Catholic writer Elizabeth Scalie nails it in this piece:
Idols Come in Many Forms; Facebook Feeds Them...the insidious trap I discuss in my First Things piece — the trap so many of us at one time or another find ourselves struggling to get out of, where we are caught up in the whirlwind of politics (so much of which is illusory) and into thinking that we must, we must, we must, keep breathlessly posting on Facebook; that the nation’s fate depends upon us not stopping to consider (or to pray, or to even think) but simply remaining in the spin of the storm, until we lose sight of everything, including the humanity of others, or the damage we may be causing that was never our willful intent.

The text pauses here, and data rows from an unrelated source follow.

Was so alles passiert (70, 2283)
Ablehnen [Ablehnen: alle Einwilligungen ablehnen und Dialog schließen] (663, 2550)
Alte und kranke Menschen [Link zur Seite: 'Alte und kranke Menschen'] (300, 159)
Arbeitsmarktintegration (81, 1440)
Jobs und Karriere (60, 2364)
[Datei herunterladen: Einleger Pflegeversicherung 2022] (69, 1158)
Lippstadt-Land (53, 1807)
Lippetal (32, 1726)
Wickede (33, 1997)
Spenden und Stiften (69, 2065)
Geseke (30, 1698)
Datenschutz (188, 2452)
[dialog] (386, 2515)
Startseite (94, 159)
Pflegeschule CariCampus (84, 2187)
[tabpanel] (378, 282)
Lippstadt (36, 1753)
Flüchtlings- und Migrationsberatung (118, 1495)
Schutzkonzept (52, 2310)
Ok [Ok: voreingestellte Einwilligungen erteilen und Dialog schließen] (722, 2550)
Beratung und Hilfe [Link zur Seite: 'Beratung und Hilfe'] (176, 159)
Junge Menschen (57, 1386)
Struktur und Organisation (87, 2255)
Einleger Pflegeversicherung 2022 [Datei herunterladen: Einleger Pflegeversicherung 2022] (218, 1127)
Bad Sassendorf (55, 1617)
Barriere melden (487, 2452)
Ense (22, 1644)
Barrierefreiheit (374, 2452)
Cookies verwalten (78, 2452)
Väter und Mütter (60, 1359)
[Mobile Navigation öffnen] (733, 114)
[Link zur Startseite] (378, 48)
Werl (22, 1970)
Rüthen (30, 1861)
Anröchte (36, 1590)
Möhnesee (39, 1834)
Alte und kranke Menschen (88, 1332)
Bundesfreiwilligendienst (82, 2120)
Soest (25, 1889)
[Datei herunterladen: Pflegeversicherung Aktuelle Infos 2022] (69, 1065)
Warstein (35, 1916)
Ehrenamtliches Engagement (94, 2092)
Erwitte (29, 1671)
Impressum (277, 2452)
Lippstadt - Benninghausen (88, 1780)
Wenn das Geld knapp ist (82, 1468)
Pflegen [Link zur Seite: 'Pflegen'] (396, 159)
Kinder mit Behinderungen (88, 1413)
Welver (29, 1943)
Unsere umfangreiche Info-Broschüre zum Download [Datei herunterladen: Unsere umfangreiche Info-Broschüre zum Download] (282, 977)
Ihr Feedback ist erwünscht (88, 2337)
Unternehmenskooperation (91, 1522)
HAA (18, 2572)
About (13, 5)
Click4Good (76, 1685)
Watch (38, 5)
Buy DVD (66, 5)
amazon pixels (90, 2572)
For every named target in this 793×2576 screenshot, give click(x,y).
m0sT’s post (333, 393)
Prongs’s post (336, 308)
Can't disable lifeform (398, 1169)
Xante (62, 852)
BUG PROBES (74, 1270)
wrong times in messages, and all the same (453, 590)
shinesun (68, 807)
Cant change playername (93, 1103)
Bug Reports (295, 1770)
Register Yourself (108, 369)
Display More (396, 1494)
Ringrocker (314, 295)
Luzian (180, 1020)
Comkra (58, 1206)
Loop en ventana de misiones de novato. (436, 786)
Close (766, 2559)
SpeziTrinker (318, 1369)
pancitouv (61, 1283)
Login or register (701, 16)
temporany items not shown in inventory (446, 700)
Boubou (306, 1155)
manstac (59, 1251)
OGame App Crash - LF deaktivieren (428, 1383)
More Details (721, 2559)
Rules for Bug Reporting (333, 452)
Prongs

This is scary because I've felt it...I've seen it...and her advice is critical for our bodily health and our souls (comes just in time for a lot of us):
...some of us are simply nourishing our ideologies—holding them close to the heart and feeding them on our stores of distrust and bitterness—and allowing them to steal all of our instincts to charity, to squeeze out mercy. You can see it on social media, most especially on Facebook where respectable, even admirable, people are beginning to lose perspective and attack each other over news stories, and sometimes over simple questions, reasonably asked. Where angry banning won’t do, full-scale attacks are launched in the form of threads full of red-meat, wherein “friends” are invited to feed, so the hatred may grow.
And it is all done in service to a sad illusion that somehow, if we do not post every story that makes us angry or proves our point, if we do not constantly attempt to fix the erroneous thinking of others, this election will fall out of our control. [Emphasis mine.] We must be aggressive unto hysteria in our righteousness, or the other side will win.